• [What this task involves] Each line from the one containing "At what coordinates should I click to accomplish: Open" through the last line of the records below is to be repeated as written, with nothing added.

(Collected data entries)
════════
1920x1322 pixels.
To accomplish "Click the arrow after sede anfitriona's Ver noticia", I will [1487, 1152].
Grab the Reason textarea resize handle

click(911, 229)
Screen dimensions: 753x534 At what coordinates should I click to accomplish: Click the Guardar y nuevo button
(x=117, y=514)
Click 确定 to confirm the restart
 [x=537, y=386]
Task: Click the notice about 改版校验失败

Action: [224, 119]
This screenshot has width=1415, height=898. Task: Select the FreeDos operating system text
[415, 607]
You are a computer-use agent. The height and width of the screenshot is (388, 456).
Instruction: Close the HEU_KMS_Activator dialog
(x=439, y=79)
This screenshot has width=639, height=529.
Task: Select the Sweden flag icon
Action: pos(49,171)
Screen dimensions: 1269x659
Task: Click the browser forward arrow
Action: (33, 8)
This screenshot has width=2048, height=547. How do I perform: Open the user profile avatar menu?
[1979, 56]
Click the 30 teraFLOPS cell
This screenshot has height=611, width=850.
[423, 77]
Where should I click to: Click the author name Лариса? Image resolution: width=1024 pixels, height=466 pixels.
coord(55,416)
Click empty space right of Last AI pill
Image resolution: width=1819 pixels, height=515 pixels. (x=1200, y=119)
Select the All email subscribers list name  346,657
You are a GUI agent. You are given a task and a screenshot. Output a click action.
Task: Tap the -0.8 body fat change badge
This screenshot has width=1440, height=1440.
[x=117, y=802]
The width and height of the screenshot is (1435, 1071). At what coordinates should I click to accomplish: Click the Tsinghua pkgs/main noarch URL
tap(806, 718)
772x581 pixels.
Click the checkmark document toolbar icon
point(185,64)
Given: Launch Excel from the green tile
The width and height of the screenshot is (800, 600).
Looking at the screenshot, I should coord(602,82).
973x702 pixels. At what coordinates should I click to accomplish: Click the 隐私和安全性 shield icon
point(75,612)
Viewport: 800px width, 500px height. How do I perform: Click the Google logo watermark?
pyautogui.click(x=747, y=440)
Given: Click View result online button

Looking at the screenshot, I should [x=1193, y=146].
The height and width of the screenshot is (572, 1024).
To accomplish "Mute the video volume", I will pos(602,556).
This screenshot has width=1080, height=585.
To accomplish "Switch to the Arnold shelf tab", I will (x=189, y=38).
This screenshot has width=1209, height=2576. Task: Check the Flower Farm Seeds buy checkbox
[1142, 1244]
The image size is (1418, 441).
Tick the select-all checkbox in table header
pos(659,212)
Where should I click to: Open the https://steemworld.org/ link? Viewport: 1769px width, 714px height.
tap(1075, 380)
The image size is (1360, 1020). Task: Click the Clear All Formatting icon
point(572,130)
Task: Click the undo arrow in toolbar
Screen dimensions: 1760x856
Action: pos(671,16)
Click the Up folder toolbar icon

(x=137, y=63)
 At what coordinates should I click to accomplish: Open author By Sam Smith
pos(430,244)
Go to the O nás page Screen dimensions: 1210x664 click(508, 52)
════════
• [Exercise response]
 At what coordinates should I click to accomplish: Open author By Sam Smith
pos(430,244)
Go to the O nás page Screen dimensions: 1210x664 click(508, 52)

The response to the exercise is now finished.